Tackling Racial Disparities in AML Care: Karilyn Larkin, MD

Fact checked by: Skylar Jeremias

Karilyn Larkin, MD, traces her equity focus to her medically underserved hometown, urging new diagnostics, trial design, and honest patient talks to close AML gaps.

Karilyn Larkin, MD, a hematologic oncologist specializing in acute myeloid leukemia (AML) at The Ohio State University Comprehensive Cancer Center–The James, traces her commitment to health equity back to her childhood in a medically underserved town. Watching her mother weigh whether her brother’s chronic illness warranted a 45-minute trip for care, she said, instilled an early sense that clinicians and health systems must look out for those who are less fortunate.

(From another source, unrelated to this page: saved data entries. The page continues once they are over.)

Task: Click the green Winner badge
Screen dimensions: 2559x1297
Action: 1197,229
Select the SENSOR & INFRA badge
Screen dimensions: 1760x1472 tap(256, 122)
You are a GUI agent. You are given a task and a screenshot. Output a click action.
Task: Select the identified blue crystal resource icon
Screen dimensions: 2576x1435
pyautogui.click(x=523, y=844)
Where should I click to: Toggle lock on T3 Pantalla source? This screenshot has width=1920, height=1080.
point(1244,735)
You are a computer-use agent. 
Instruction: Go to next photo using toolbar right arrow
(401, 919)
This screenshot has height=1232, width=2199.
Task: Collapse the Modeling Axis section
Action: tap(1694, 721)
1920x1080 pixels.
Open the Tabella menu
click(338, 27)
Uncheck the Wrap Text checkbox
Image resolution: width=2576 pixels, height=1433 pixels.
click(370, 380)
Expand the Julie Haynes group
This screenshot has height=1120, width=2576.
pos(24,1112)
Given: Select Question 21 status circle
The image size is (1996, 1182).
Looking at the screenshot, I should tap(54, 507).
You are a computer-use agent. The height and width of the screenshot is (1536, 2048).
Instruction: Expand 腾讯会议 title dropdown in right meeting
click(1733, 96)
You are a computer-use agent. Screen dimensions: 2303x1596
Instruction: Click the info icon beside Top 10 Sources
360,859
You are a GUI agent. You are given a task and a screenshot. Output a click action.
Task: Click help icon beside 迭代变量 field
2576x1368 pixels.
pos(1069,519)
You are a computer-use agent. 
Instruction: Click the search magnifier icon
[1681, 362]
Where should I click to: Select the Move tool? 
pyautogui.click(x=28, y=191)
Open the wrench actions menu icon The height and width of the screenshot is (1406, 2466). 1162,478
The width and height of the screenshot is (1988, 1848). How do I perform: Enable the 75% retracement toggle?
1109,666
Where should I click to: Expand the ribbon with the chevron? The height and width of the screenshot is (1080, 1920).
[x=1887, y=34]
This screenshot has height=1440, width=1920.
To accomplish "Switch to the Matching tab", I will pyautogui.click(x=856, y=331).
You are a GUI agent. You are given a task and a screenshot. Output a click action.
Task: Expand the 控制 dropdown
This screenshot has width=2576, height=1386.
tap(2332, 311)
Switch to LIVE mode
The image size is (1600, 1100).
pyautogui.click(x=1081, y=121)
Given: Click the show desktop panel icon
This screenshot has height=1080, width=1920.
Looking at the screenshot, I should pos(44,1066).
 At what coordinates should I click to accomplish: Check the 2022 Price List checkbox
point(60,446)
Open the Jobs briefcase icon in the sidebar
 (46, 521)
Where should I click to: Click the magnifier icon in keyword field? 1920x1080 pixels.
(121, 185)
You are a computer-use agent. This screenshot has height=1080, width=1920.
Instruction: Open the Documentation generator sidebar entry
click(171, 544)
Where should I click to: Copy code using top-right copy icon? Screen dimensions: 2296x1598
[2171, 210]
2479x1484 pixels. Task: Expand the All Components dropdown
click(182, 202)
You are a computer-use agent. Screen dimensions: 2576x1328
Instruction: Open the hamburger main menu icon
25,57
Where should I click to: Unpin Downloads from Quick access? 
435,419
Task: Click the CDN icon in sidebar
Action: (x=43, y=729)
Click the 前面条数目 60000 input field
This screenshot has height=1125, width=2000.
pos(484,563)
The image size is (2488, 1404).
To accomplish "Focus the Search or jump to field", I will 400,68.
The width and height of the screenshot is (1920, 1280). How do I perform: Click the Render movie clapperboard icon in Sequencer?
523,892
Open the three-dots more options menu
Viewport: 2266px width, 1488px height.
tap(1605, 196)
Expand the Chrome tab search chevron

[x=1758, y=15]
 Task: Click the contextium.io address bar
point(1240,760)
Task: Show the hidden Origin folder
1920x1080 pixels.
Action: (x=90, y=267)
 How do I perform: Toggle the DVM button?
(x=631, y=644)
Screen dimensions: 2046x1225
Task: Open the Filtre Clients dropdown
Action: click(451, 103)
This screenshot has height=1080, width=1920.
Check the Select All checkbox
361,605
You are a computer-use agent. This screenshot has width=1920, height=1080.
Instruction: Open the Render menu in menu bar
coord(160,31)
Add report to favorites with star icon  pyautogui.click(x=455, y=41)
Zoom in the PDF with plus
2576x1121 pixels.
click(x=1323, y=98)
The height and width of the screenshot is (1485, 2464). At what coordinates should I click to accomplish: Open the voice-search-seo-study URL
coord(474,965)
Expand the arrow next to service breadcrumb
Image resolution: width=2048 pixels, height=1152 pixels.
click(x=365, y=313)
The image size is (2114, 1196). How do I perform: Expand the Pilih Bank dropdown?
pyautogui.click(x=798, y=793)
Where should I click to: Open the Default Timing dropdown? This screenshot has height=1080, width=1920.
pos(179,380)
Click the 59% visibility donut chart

That instinct followed her into clinical practice, where she noticed something that troubled her: patients with identical risk profiles, disease characteristics, and prognostic counseling often ended up with wildly different outcomes. That observation, she said, is part of what drew her into research through the Clara D. Bloomfield Center for Leukemia Outcomes Research, where she has led and contributed to studies documenting racial disparities in AML survival, including work showing that Black and White patients with the disease have measurably different underlying tumor biology.

Larkin said translating those findings into practice starts with acknowledging what is still unknown. Prospective research is needed to explain why young Black patients with AML fare worse than their White counterparts, she said, and diagnostics must evolve to detect the mutations driving those disparities, alongside preclinical work to target them directly. She also pointed to the field’s reliance on fixed age cutoffs to guide treatment intensity, arguing that trials should instead let biology and physician judgment determine care, enabling unbiased analyses of measurable residual disease and biomarkers.

Equally important, she said, is being candid with patients, including telling Black patients directly that outcomes have historically been worse for them. That honesty, she said, has shaped her own practice: offering stem cell transplant to Black patients with genetically favorable AML subtypes who have nonetheless fared poorly on chemotherapy alone, even though she cannot yet prove transplant will close the gap.

Looking ahead, Larkin said every new AML trial and therapy should be scrutinized for who was represented in the data, particularly as targeted agents reshape treatment. Correlative research built into trial design, she said, is essential so that drug approvals reflect the full range of patients seen in clinical practice.